(Your goal)
Output the lines of the records from the one containing "Select Change account type link" through the last, both ends included. Leave pictures out.

(Stored data entries)
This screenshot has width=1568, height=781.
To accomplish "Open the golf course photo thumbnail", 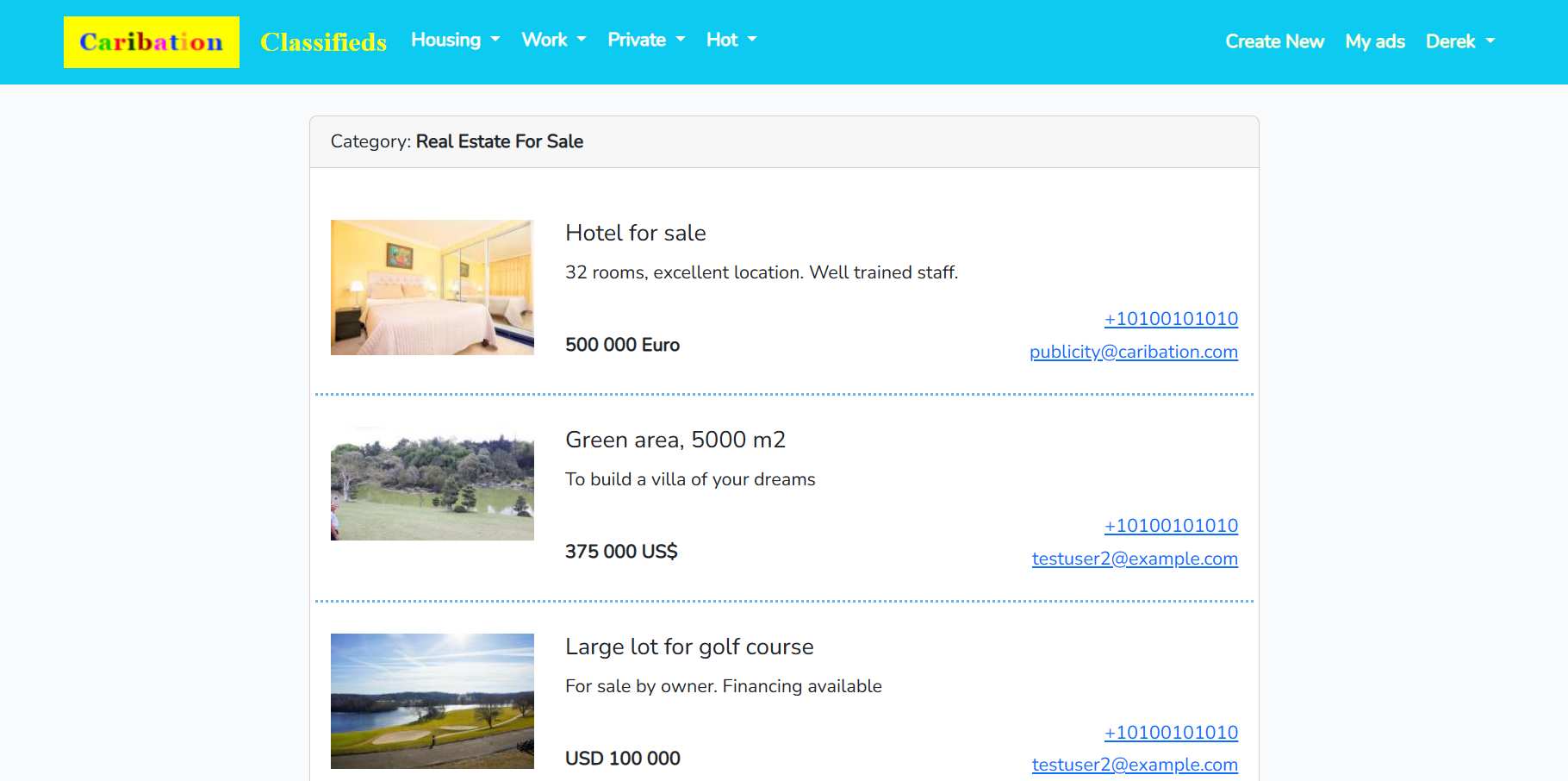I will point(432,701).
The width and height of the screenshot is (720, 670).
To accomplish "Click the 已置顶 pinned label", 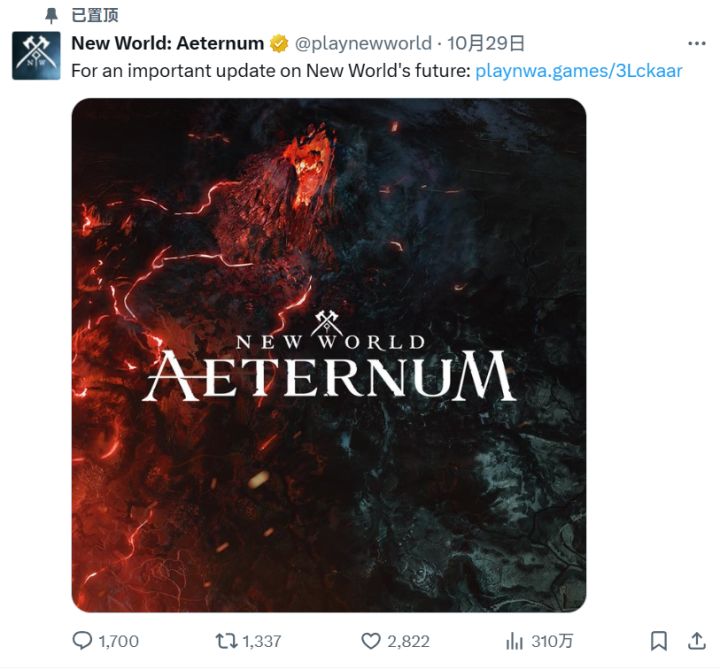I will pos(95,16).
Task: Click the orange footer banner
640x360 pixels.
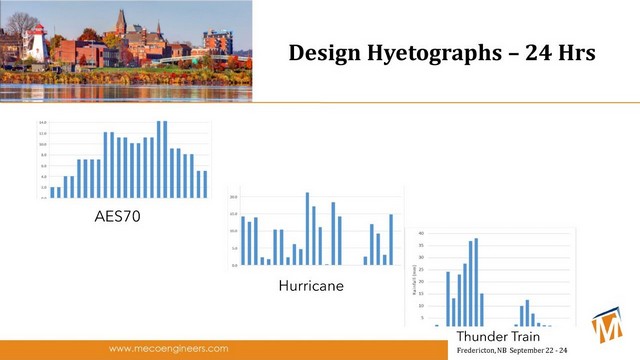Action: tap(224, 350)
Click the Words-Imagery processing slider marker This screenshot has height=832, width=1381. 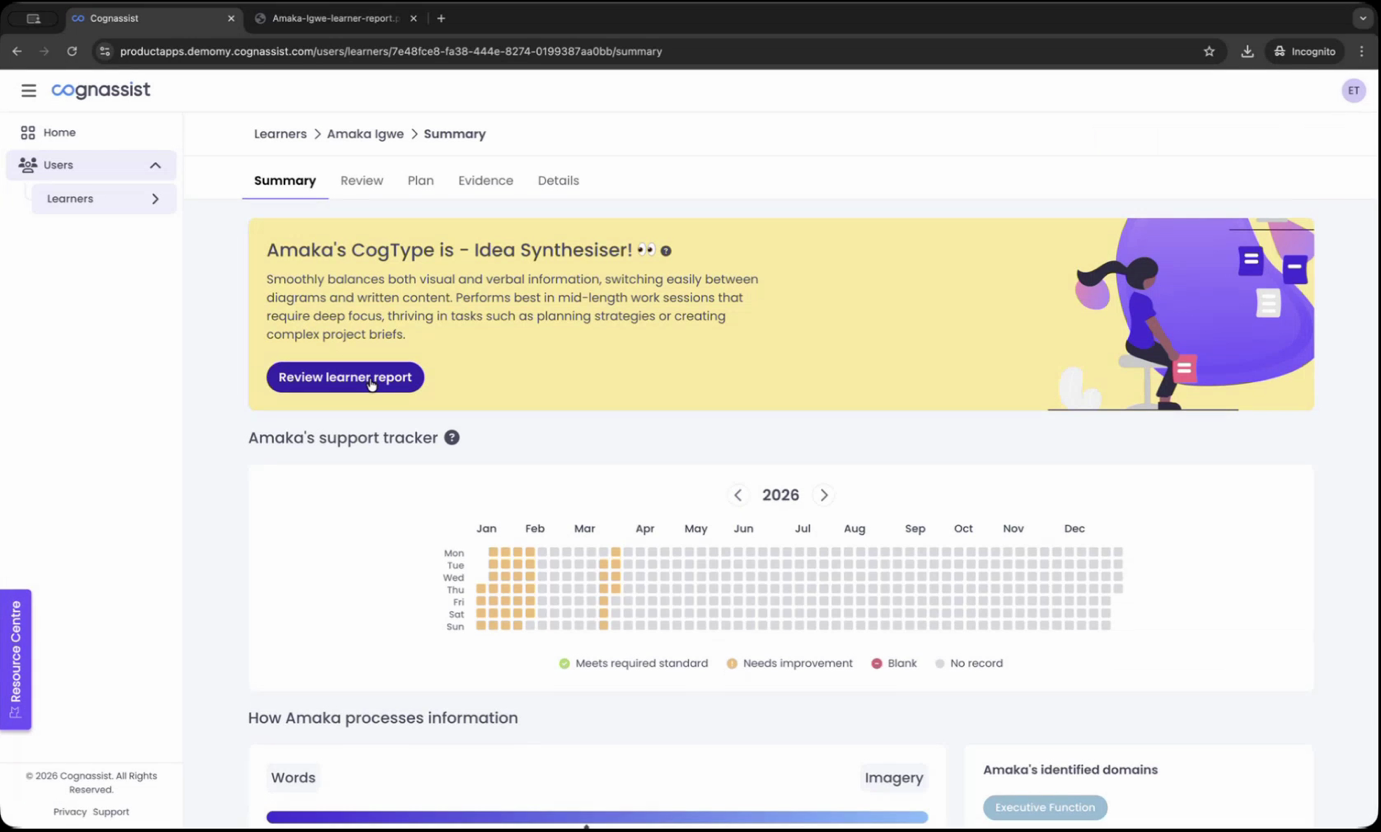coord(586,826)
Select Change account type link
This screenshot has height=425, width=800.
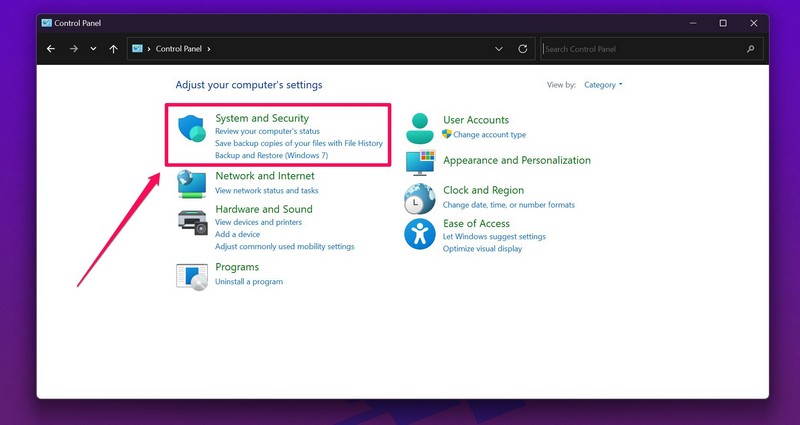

(Solution below)
Select Change account type link
This screenshot has height=425, width=800.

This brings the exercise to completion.